Answer these questions from the passage on virtue ethics below:
1. Which ethics does the author treat as a minor branch of virtue ethics?
2. Which article brought virtue ethics back into popularity in the 20th century, and who wrote it?
3. What are the three principal components of virtue ethics?

Passage given
-- -- --
Virtue Ethics as the Theoretical Framework for a “Proper Education”

Our approach to the question of this article – that is in the academic fields of philosophy and ethics – is as a knowledge that comes in the form of moral philosophy, from which I have chosen virtue ethics (as well as care ethics, as a minor branch of virtue ethics) as the theoretical framework. I chose these theories mainly because they seemed highly attached to the field of education in many ways. Below, I explain why I consider virtue ethics to be the main practical solution for a proper education that will develop the moral character of students. Another reason for choosing virtue ethics to conceive the right to a “proper education” for children in Islamic countries is that it is easily applicable in Islamic cultures. The Medieval ethics of Islam are very similar to the ethics of ancient Greece, and many Islamic philosophers have been seriously inspired by virtue ethics.

Virtue Ethics and Education

Virtue ethics is one of the three major moral philosophies (Deontology, Utilitarianism and virtue ethics) that, despite the two others that emphasise moral action, its focus is on the moral character or moral subject (Bostani). Virtue ethics began in ancient Greece by Socrates, Plato and Aristotle, and it was even used during the Middle Ages. However, since industrialization it was put aside. Then, in the 20th century, it came back into popularity thanks to the famous article by Elizabeth Anscombe, “Modern Moral Philosophy” (1958). The main claim of modern virtue ethics philosophers was that, because the other theories of ethics were unable to prevent universal human disasters like World Wars I & II, we would better off with virtue ethics that try to educate moral characters instead of providing moral rules.

Virtue ethics comes with three principle components that are virtue, phronesis and eudemonia (happiness or well-being). While virtue is a disposition or character trait embedded in a person that directs their moral actions in certain ways [1]. it is different from a habit in that a virtuous person acts through an intellectual capacity for moral reasoning of practical wisdom called phronesis. The aim or goal of phronesis is to achieve eudemonia that means happiness or well-being.
-- -- --
(Screenshot and document pointing data)
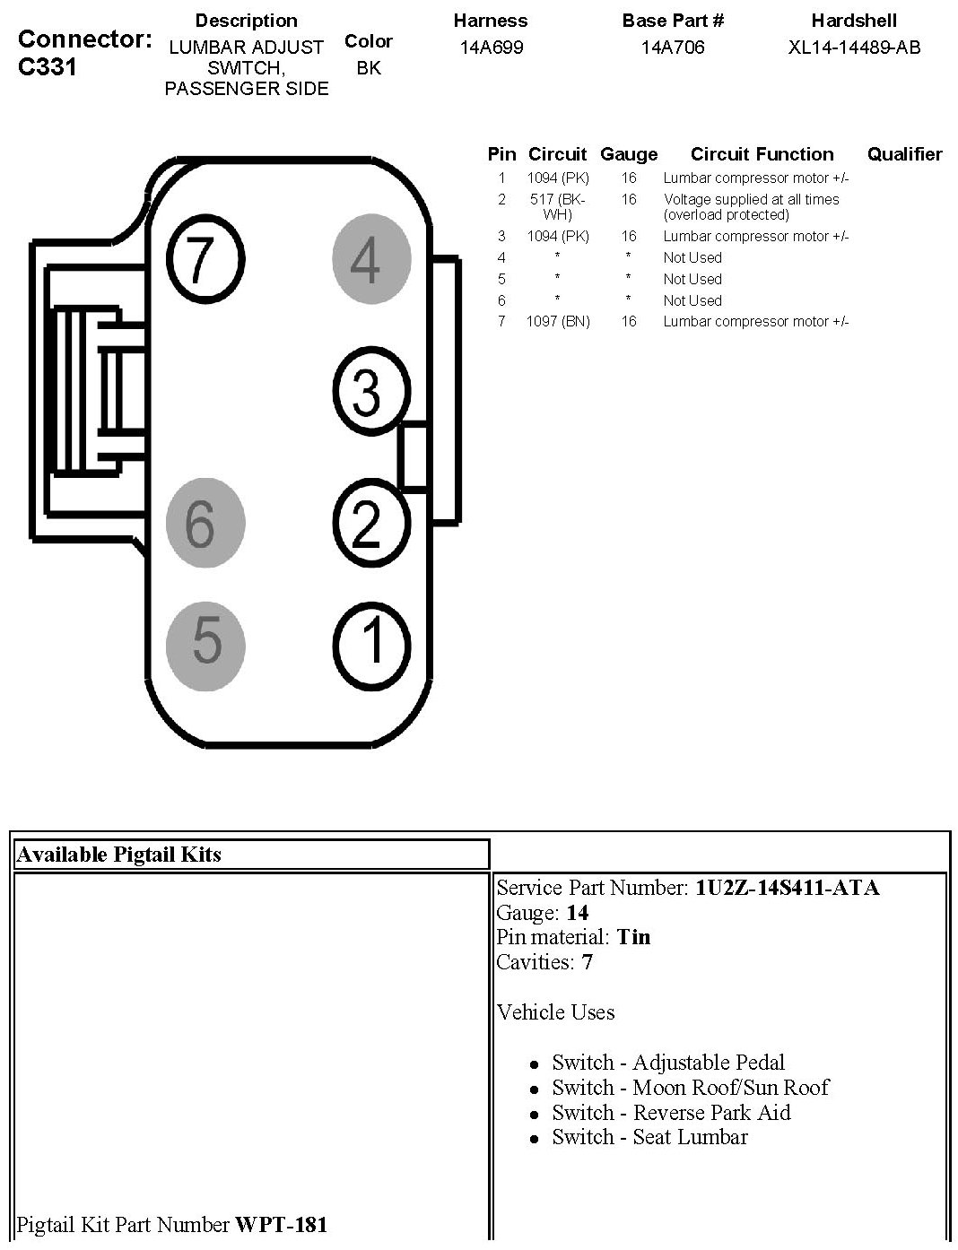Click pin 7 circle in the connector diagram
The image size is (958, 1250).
pyautogui.click(x=205, y=259)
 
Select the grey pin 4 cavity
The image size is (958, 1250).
pyautogui.click(x=370, y=260)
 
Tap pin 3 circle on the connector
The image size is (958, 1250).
pyautogui.click(x=370, y=391)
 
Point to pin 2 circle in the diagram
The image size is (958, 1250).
pyautogui.click(x=370, y=523)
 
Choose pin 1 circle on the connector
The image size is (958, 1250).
pyautogui.click(x=370, y=644)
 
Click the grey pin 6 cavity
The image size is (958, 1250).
pyautogui.click(x=205, y=523)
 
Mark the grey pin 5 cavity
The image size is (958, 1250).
pyautogui.click(x=205, y=644)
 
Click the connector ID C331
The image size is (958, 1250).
pyautogui.click(x=48, y=67)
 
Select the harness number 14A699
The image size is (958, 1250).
pyautogui.click(x=491, y=48)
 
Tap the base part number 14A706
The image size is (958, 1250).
pyautogui.click(x=673, y=48)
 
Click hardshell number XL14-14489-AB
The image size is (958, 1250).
pyautogui.click(x=854, y=48)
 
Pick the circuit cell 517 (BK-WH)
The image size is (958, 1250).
pyautogui.click(x=557, y=207)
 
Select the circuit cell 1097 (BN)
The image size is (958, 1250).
pyautogui.click(x=558, y=321)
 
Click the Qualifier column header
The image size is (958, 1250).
pyautogui.click(x=904, y=154)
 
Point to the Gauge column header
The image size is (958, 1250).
pyautogui.click(x=628, y=154)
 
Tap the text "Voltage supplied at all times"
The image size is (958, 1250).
pyautogui.click(x=751, y=199)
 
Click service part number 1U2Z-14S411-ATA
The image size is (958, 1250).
pyautogui.click(x=787, y=888)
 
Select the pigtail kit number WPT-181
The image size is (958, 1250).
pyautogui.click(x=281, y=1224)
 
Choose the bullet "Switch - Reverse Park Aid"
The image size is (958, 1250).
pyautogui.click(x=671, y=1113)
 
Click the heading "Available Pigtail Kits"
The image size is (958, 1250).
pyautogui.click(x=118, y=855)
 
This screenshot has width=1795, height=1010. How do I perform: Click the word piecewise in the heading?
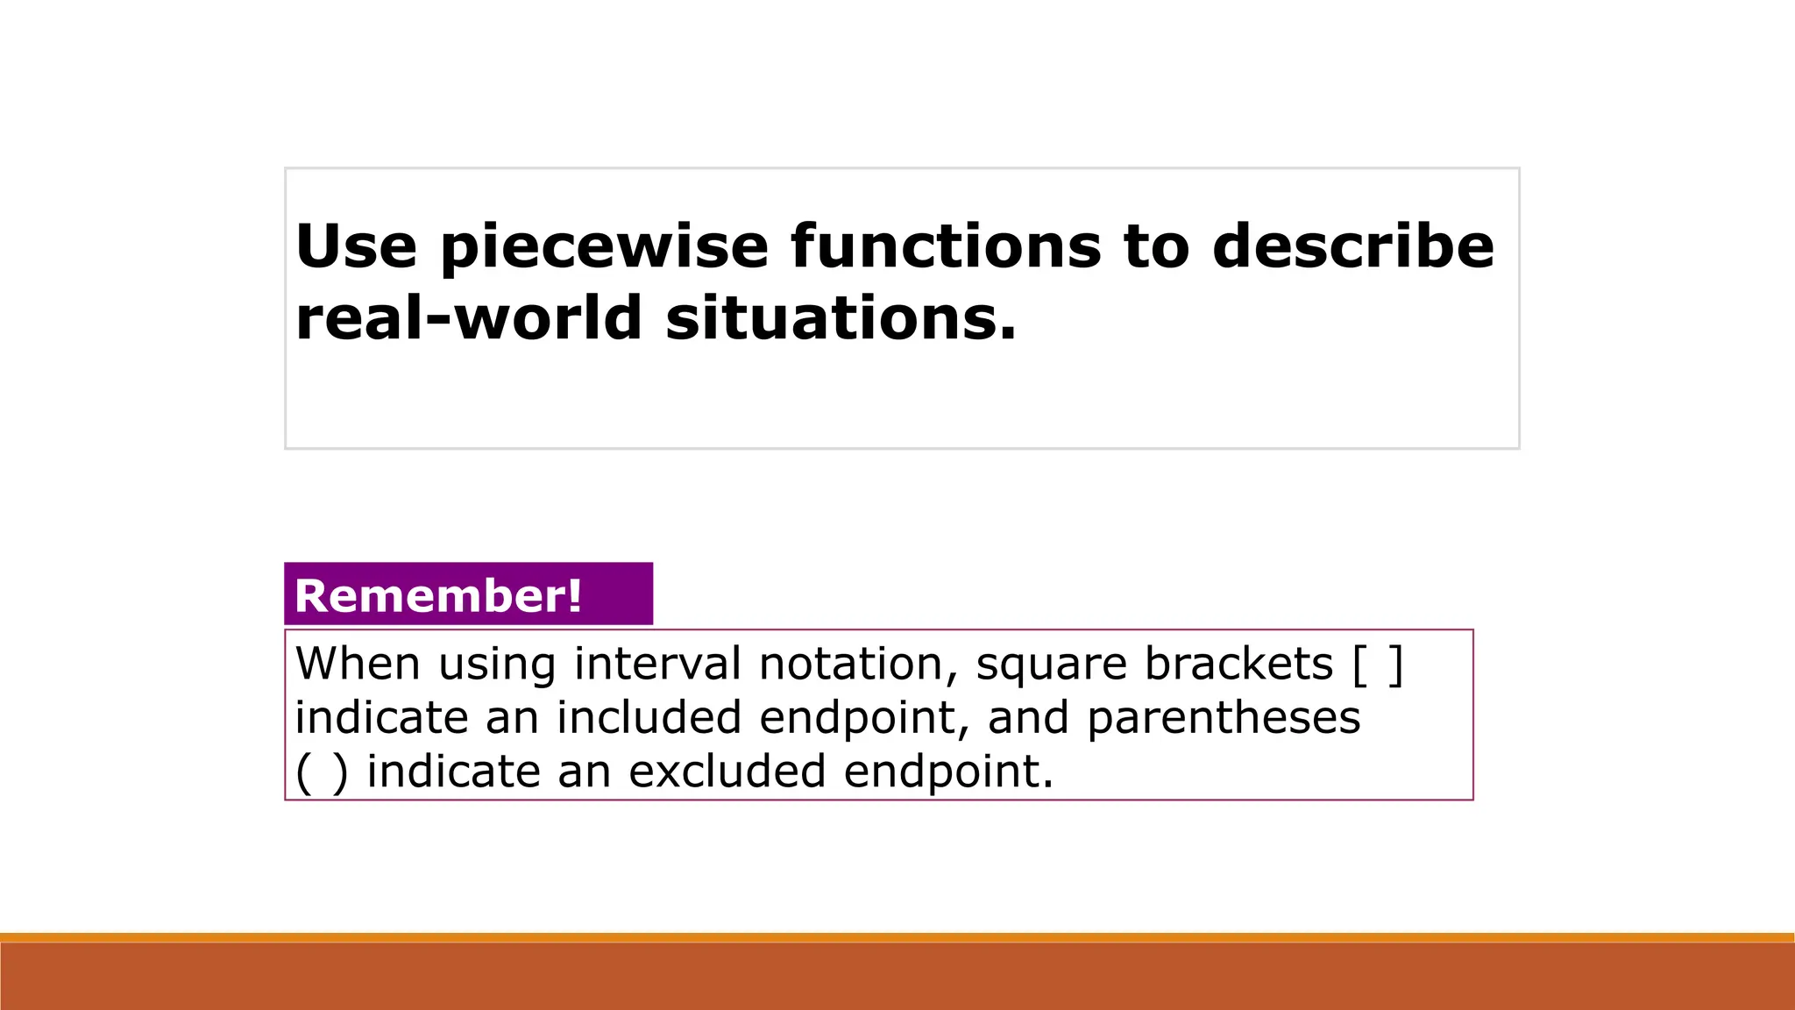604,247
-- -- --
Task response
1. Care ethics.
2. "Modern Moral Philosophy" (1958), by Elizabeth Anscombe.
3. Virtue, phronesis, and eudemonia (happiness or well-being).